コーディネイター。それが彼ら宇宙に進出した新たなる人類の名前である。
彼らは産まれながらにして、高い能力を約束された遺伝子強化型人類。だがそれ故に旧世代の人々は妬み、欲し、そして恨んだ。
血塗られた人類の歴史に、また一つ民族格差以上の垣根ができた瞬間だったのだ。

第一話 偽りの平和

カオシュンが落ちた。
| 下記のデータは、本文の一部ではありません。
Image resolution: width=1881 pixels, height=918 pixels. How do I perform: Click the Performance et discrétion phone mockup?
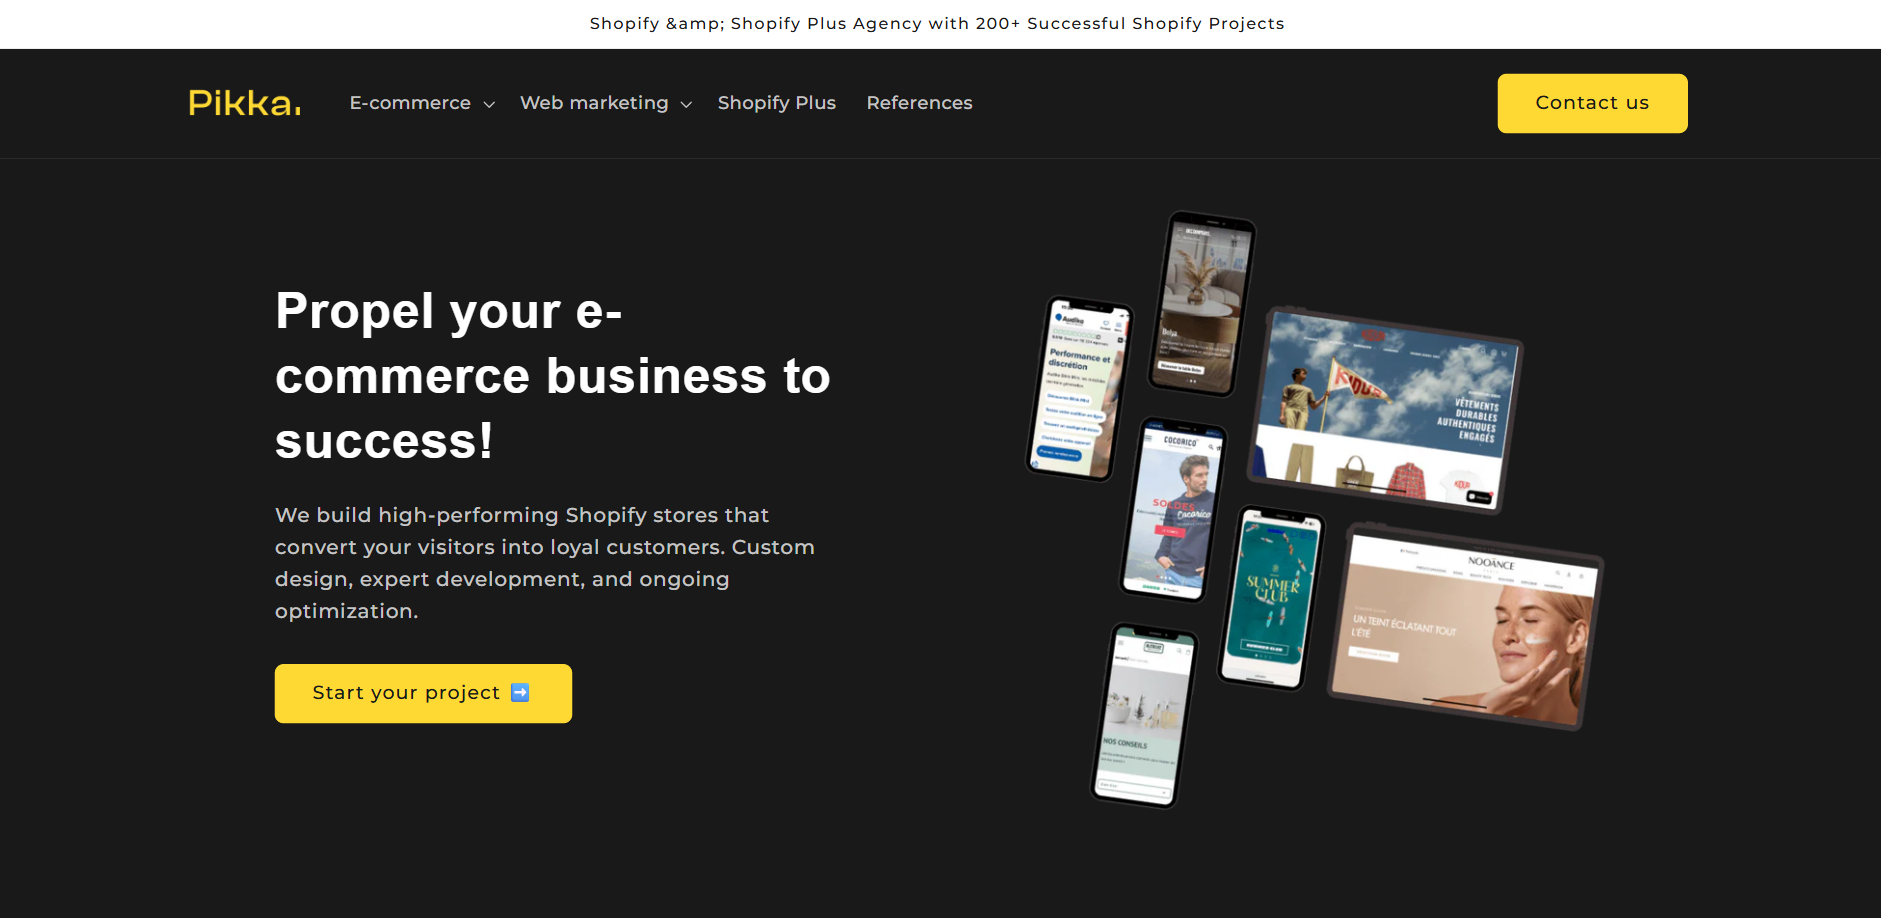(x=1079, y=388)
その情報は中立国オーブ故にまことしやかに流れた噂だった。
マスメディアという情報媒体は、確証がない故にザフトの侵攻の情報のみを語っていたが、地球に落とされた核を用済みとしたニュートロンジャマーの二次効果、対処不可能な電波妨害により地球連合軍の敗戦の色は濃厚だ。
「だが、情報は必要だ」
快適を約束されているコロニー内において、外装は非常に珍しい物だった。
だがその人物は漆黒のコートを纏い、同じく黒いタートルネックと同色のパンツを穿いていた。
だが通報はされない。無機質なコロニー内部に置いて、自然憩いの場となった自然公園には遊具の類は圧倒的に少なく、それ以上に生い茂った草木が処置を執らずともその身体を隠してくれるからだ。
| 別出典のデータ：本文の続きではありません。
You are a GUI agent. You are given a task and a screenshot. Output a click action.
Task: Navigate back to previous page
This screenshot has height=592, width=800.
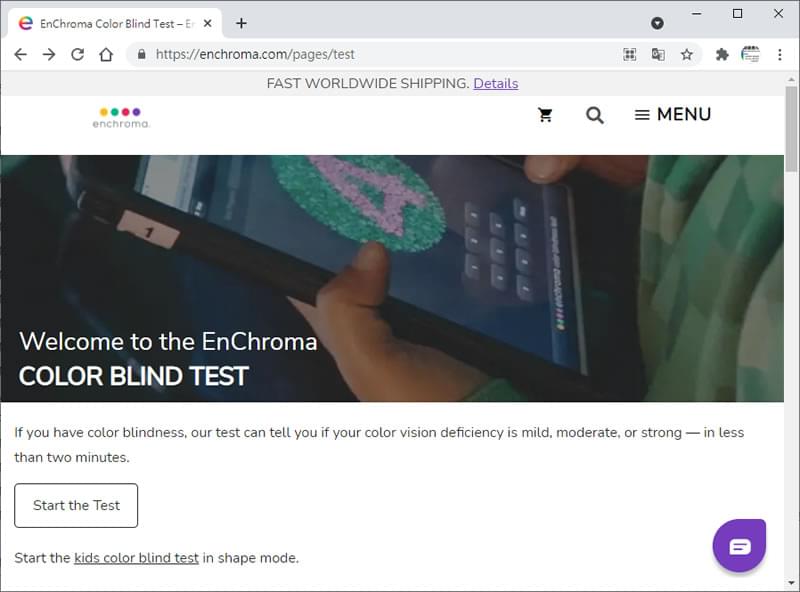20,54
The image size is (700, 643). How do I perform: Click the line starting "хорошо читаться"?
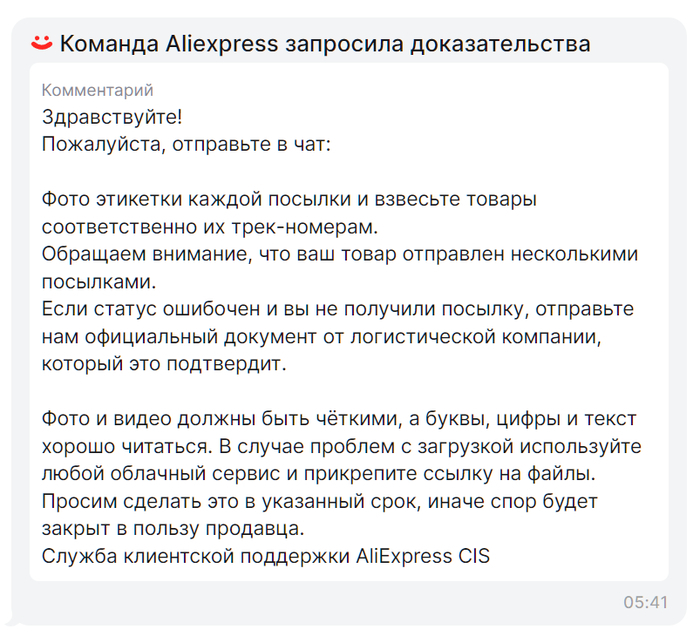tap(341, 446)
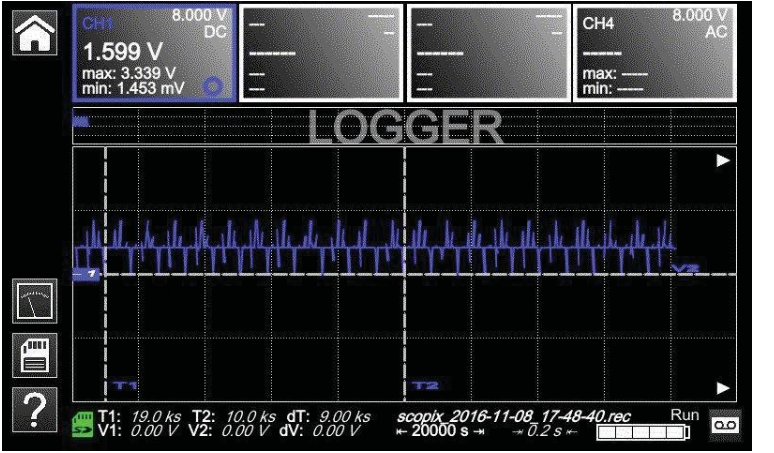Open the multimeter gauge mode icon

tap(33, 301)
携帯型ノートパソコンに一枚の記憶媒体を入れるとそれが起動したと同時に、キーボードを叩く。かすんで見えるほどのその速度は、荒い物では無く、むしろ第九の伴奏の様に優しく扱われていた。
ネットに接続し、ラボに架空のIDで侵入する。幾度となく繰り返されてきたその行為は、違法であるハッキング行為に他ならなかった。だが黒髪の少年は一切躊躇することなく、目的の情報を得る。
そしてそれに満足する事なく、更に情報の危険度を掘り下げていく。瞬間、逆ハックが開始され、少年は舌打ちをした。
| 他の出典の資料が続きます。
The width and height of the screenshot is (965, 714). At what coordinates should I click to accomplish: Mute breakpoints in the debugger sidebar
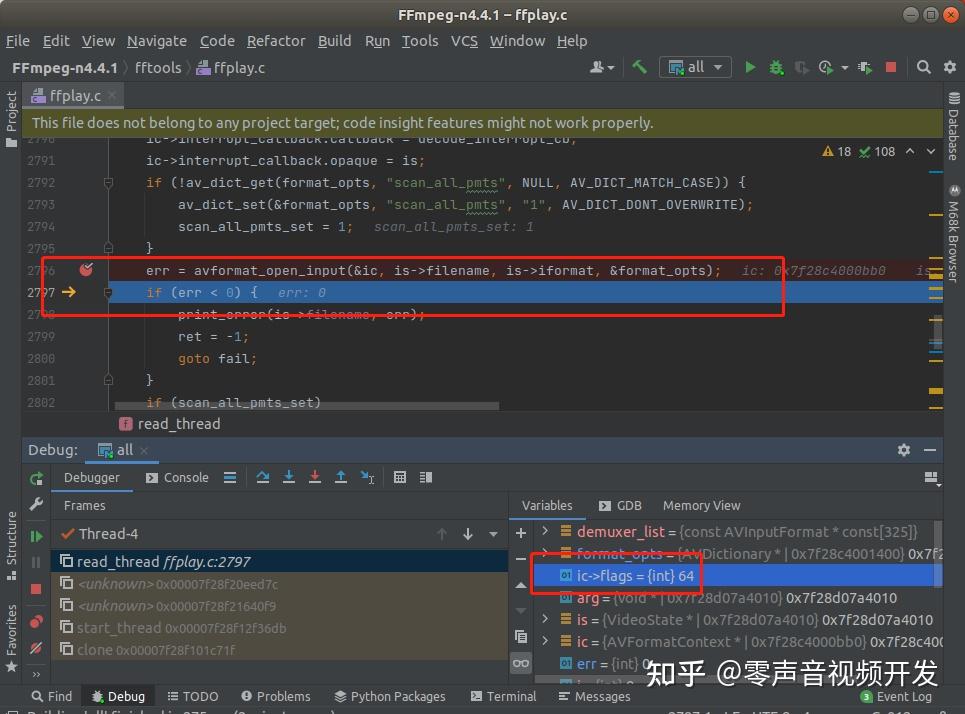[35, 645]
誰もが退去するであろうその警告めいた逆流。少年はモニターの脇に所在なさげに記されていたアイコンをクリックした。瞬間、文字列が流れたと思うと、逆流は明後日の方向へ少年を見つけることなく過ぎ去った。
それを安堵する様子もなく少年は情報深度を提げていく。そうして得られたのは、五つの人型戦闘機の図面と情報。同時進行していた画面にも出された三つのどこか似た形の人型戦闘機。それらを吟味し、次なる情報へ侵攻した。
数分の時間をおくことなく出てきたのは、今までの宇宙艦あるいは大気圏内の戦闘艦ではあり得ない造形のそれ。流石にこればかりは少年にも判断が付かなかった。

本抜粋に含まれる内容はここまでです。